BEGIN Provided records

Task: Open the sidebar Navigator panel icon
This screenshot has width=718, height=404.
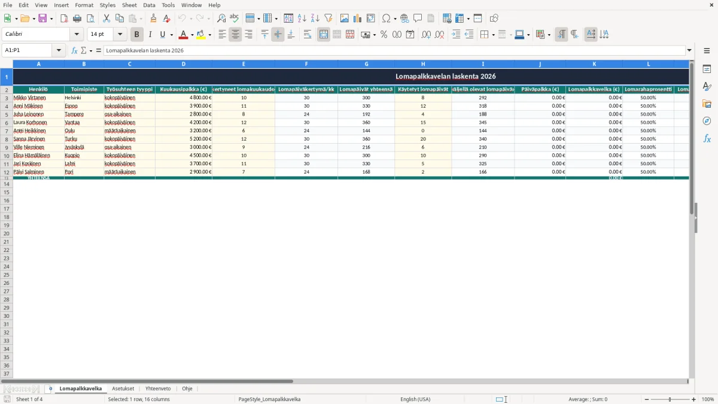Action: (707, 121)
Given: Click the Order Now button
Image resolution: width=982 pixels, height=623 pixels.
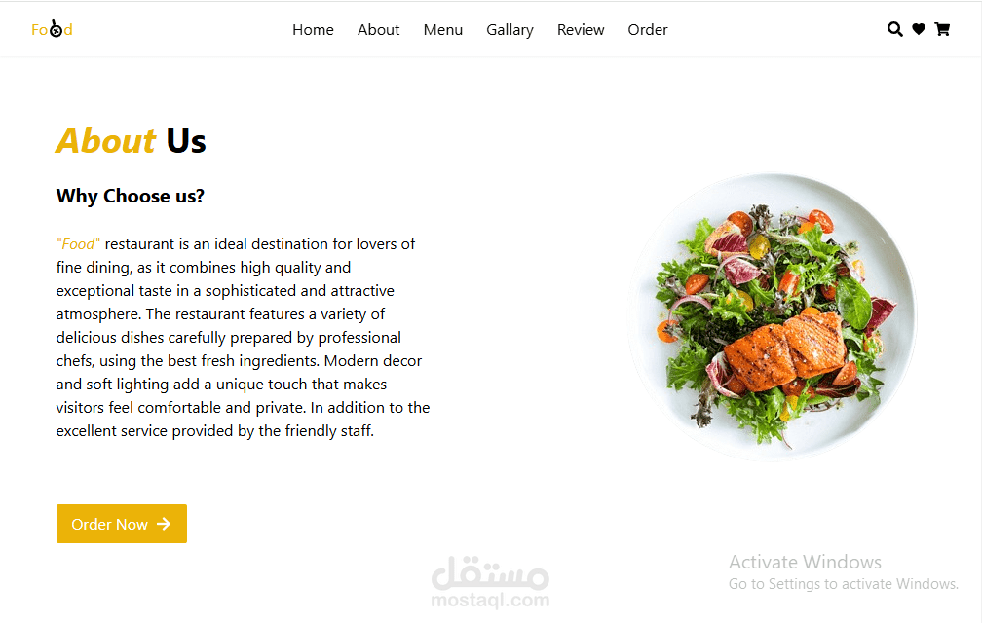Looking at the screenshot, I should tap(122, 524).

END Provided records

What to produce: Without the pictures, repeat exactly the lines running from the line containing "Image resolution: width=982" through the end of the data, both ends included.

Solution to this problem:
Image resolution: width=982 pixels, height=623 pixels.
Looking at the screenshot, I should tap(122, 524).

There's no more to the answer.